# Work request A
From the passage on Diwanus, extract the span starting with "Diwanus (also Diwan, Diwane)" and going on through "the word bear.".
# Work request B
Answer these questions from the passage on Diwanus:
(i) What was the name of Diwanus's father?
(ii) In what year did Schippenbeil fall?
(iii) Through which region did the Schippenbeil garrison escape on its way to Masovia?
# Work request C
Carry on the passage about Diwanus from the point where it stops.

# Given text
Diwanus (also Diwan, Diwane) was the leader (capitaneus) of the Bartians, one of the Prussian clans, during the Great Prussian Uprising (1260–1274) against the Teutonic Knights. He was son of Kleckis (Old Prussian: bear) and therefore is sometimes referred to by a nickname derived from the word bear.

His first major victory came when Schippenbeil fell in 1263 after almost three years of siege. Twenty knights and their men sallied out to fight the joint forces of Bartians and Sudovians in an open battle. However, the pagans blocked escape routes and all Teutons were killed. In terms of knights killed, it was one of the top ten losses by the Teutonic Knights during the 13th century. The garrison at Schippenbeil was left with too few soldiers and supplies to withstand the siege and escaped through Galindia to Masovia. Diwanus expected that fugitives would take a shorter route north to Balga or Königsberg, therefore the knights had a head start. Diwanus soon learned about the true route and, with a handful of his best men, hurried to pursue the fugitives. During a charge on the escapees, Bartians killed three knights, but Diwanus was seriously injured.

[Data items]
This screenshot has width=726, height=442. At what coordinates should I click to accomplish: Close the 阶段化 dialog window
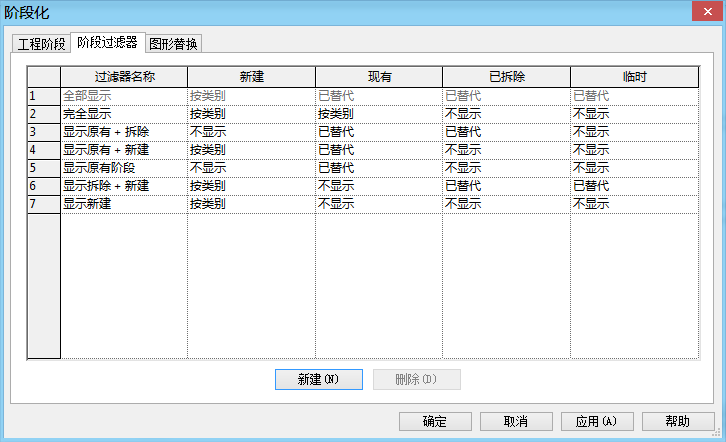(707, 11)
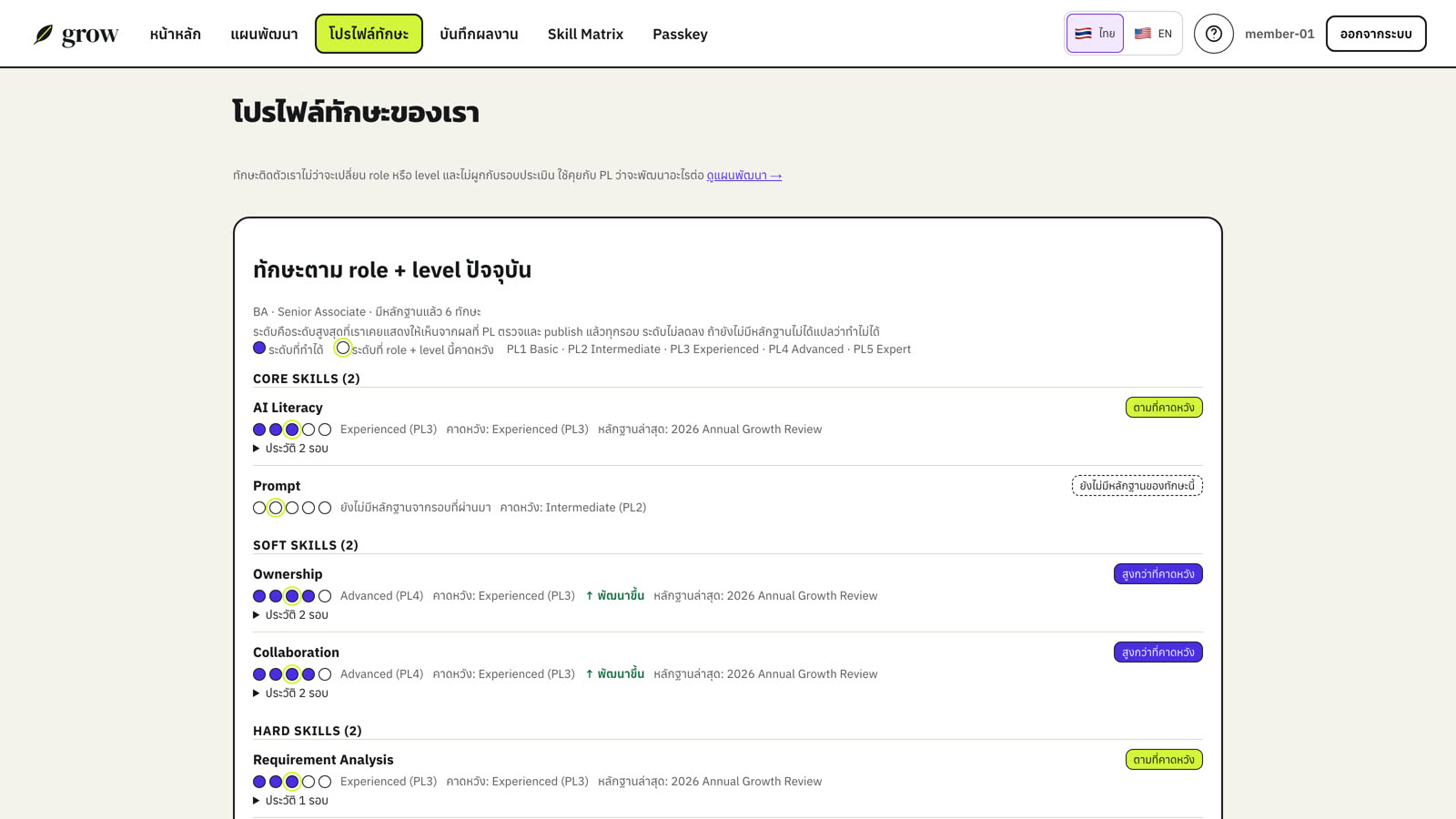Follow the ดูแผนพัฒนา → link

(x=744, y=176)
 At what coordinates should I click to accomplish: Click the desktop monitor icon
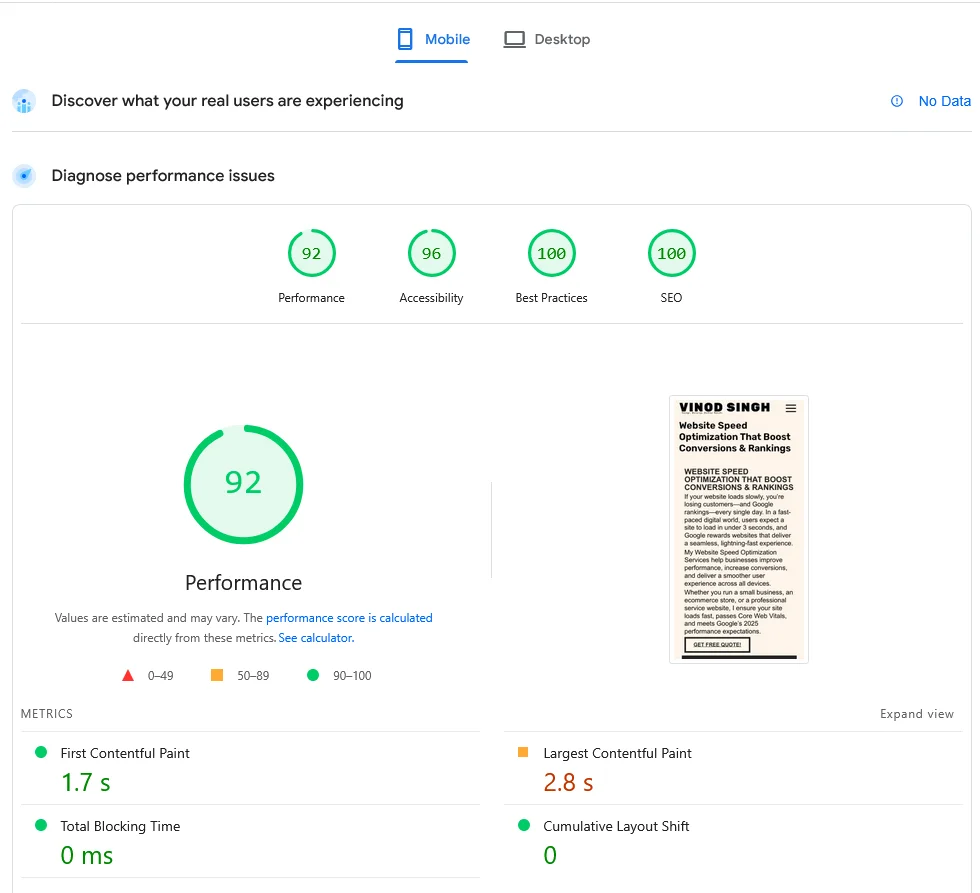(514, 39)
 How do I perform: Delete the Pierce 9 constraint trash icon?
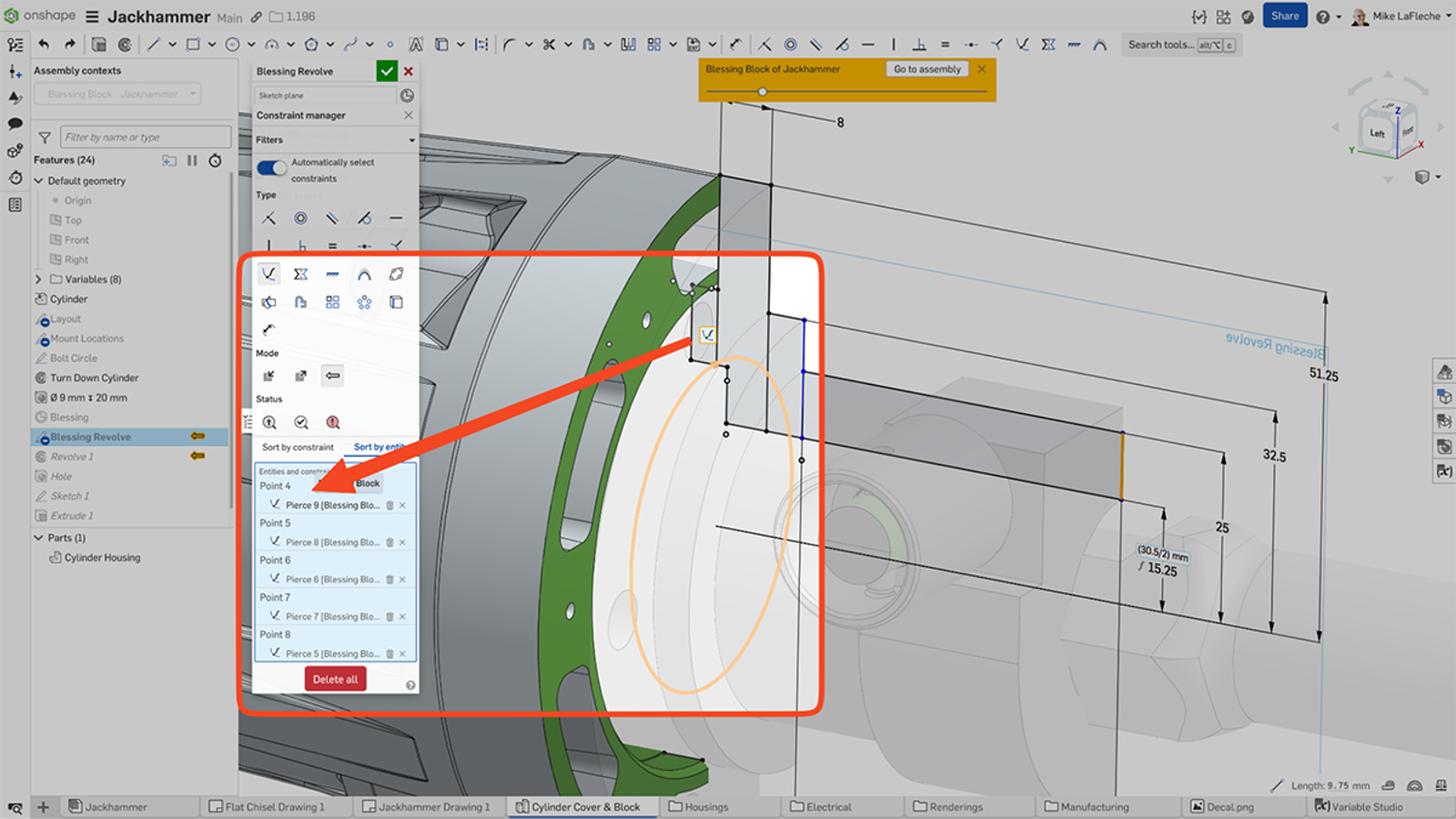click(x=389, y=505)
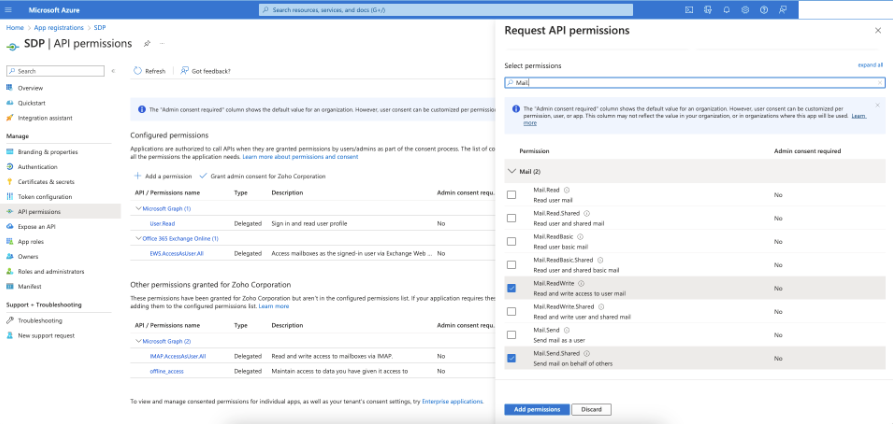Click the Select permissions search field
Image resolution: width=893 pixels, height=424 pixels.
tap(695, 83)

# Expected answer A
Diwanus (also Diwan, Diwane) was the leader (capitaneus) of the Bartians, one of the Prussian clans, during the Great Prussian Uprising (1260–1274) against the Teutonic Knights. He was son of Kleckis (Old Prussian: bear) and therefore is sometimes referred to by a nickname derived from the word bear.

# Expected answer B
(i) Kleckis
(ii) 1263
(iii) Galindia

# Expected answer C
Since all major Teutonic castles in Bartia fell, Bartians did not have the need to safeguard their land from potential attacks from Teutonic strongholds. They were free to send men to help other Prussian clans. Diwanus and his men were making minor expeditions into Pogesania and Chełmno Land. In 1271, a major campaign was organized together with Pogesanian leader Linko. The Bartian infantry and Pogesanians besieged a border castle, but were fended off by the Knights from Christburg. The Prussians, who managed to escape, joined their cavalry while the Knights set up their camp on the opposite bank of the Dzierzgoń River, blocking the route home. When Christians retired for the night, one half of the Prussian army crossed the river in a distance, in order to attack the Knights from the rear, while the other half charged straight across the river. The Knights were encircled. The Battle of Paganstin saw twelve knights and 500 men killed. The Prussians immediately assaulted Christburg and almost captured it. The Prussians were still looting the surrounding area when cavalry from Elbing arrived. Many of the Prussian infantry perished while cavalry escaped. Despite these losses, Diwanus was soon back and blocked roads leading to Christburg hoping to starve the castle. Three times the Knights tried to send supplies to the castle via the Dzierzgoń River, and each time the vessels were intercepted by the Bartians. However, Christburg refused to surrender.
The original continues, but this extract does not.